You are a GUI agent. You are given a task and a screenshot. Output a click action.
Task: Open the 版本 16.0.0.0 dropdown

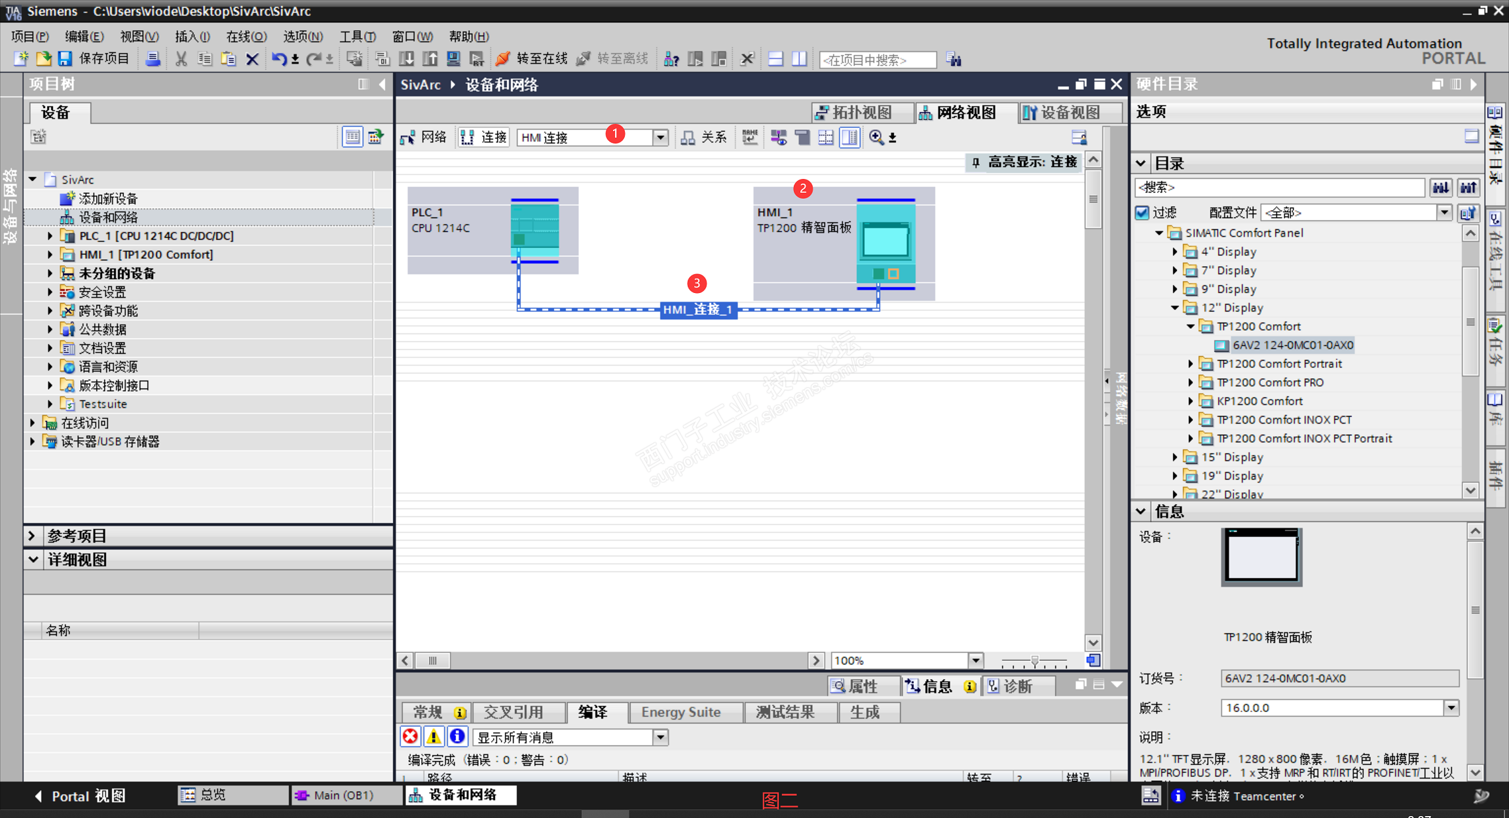(1451, 708)
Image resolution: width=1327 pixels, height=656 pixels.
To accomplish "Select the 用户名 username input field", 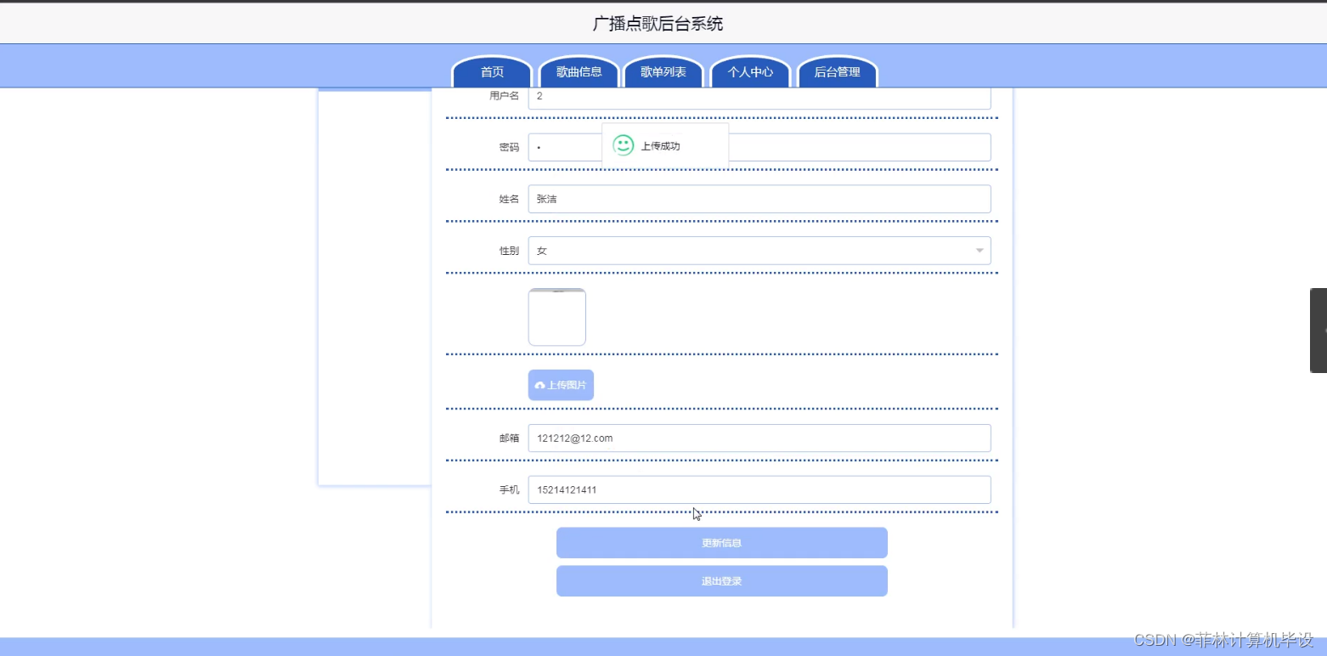I will [x=759, y=96].
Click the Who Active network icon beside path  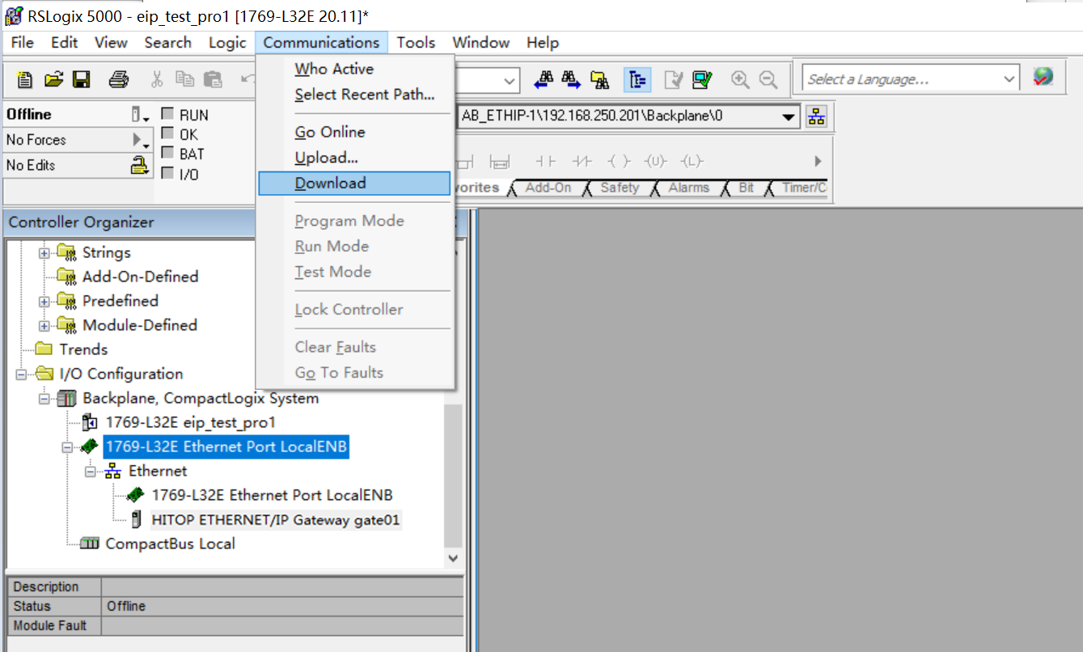click(x=817, y=116)
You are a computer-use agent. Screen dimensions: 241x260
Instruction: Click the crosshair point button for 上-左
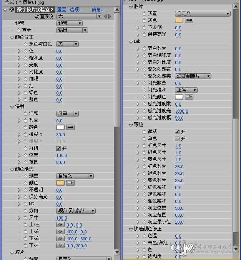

———

> _Problem description_: Reproduce word for word every line of the records, beginning with the line containing "You are a computer-use" and continuing through the end of the records, leaving out the pictures.

> _Answer to this problem_:
You are a computer-use agent. Screen dimensions: 241x260
Instruction: Click the crosshair point button for 上-左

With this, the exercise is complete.